稲葉師範は、鹿島神流の達人・国井道之の剣風を受け継ぎ、独自の合気(武)道の世界を探求している人。武における術の追求、道の探求ということに関して、透徹した持論を展開する。同師にざっくばらんに語っていただいた。
(取材 七浦冬夫)
※所属や肩書きは、季刊『合気ニュース123,124号』に掲載当時のものです。
※このインタビューは2号分です。

試合がないということ
―― 常在戦場 ――

―― 合気道には試合がありませんが、稽古をする目標をどのように定めていったらいいのでしょうか。

 試合をしないというのは、植芝盛平翁の一つの見識ですね。一つの説明として、チャンピオンシップというか、ナンバーワンを作らない。それよりもそれぞれに自分の世界を極めるということで、「オンリーワン」を大切にしたのだという考え方があります。しかし、よくよく考えると、別にナンバーワンを作らないために試合がないのではないと思います。
 人生の戦いにおける勝負というものに本当に役に立つ武術を鍛練するには、「どういう試合が出来るか」が問題なのです。

 昔の試合では、負けて負傷することを恥と考えるところから、中途半端な勝負を嫌い、負傷するよりも潔く死を選んだ。それは生死を決する真剣勝負を意味します。「刀」でどういう試し合いが出来るのかということになります。

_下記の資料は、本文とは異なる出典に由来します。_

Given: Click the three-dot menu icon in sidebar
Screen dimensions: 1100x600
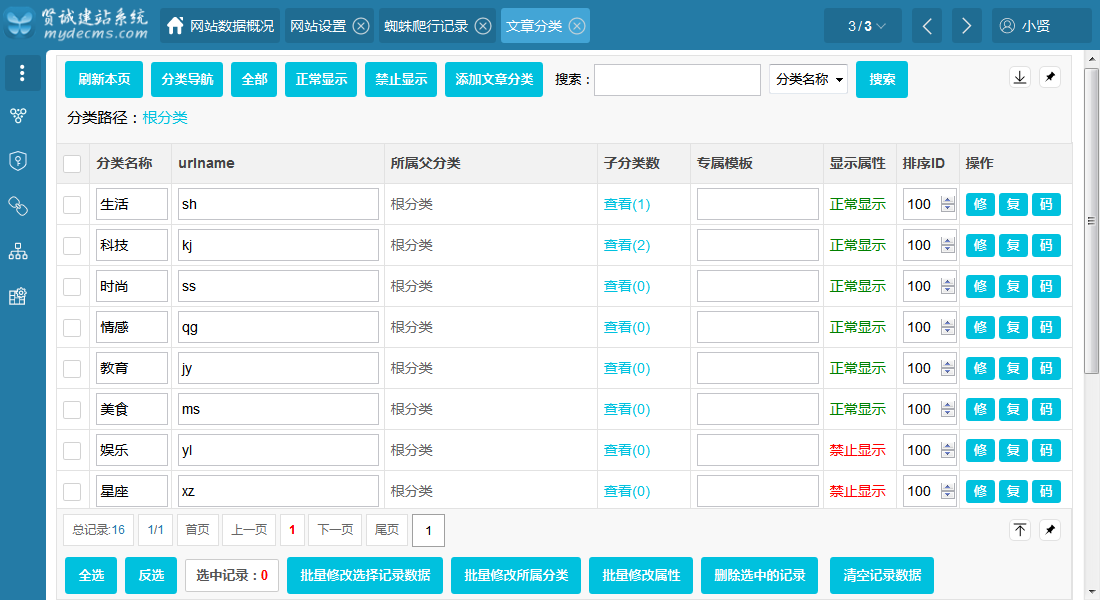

 今ならば、けん銃で、どういう試し合いが出来るのだ、ということになる。本当の戦いにおいて、ルール化されたスポーツのような試し合いが役に立つのかどうか? 疑問ですよね。
 えてして、今のスポーツのチャンピオンシップというのは、決められた時間で、決められた場所で、決められたルールの中で戦っている。勝ったからと言って、それがいったいどの程度「人生の戦い」において役に立つのだろうかと思います。
 そう考えると、簡単には、「試合があるからいい」「試合がないから悪い」とは言えないのです。体育スポーツとして楽しいか否かは言えるでしょうが。

―― そうですね。

 私は、そういう意味で合気道の場合、試合がないほうがいいと思っています。試合があると、何月何日、ここで試合なんだ、チーンと鳴ったら、一生懸命になる、というのでは、人生の勝負において、追いつかない場合がでてきます。今出会った瞬間が、一生を左右する勝負になるかもわからないのだから……。

 人生はそういう、自分ではまったく予期し得ない時というものが、勝負時だったりするのです。試合形式を取り入れると、その認識がまったくなくなってしまう場合が出てきます。試合がなくとも毎日24時間が「試合」なんだ、いつでも戦場なんだ、という修練をしていくことのほうが人生を油断なく過ごすことが出来る。そのほうが武道の根本です。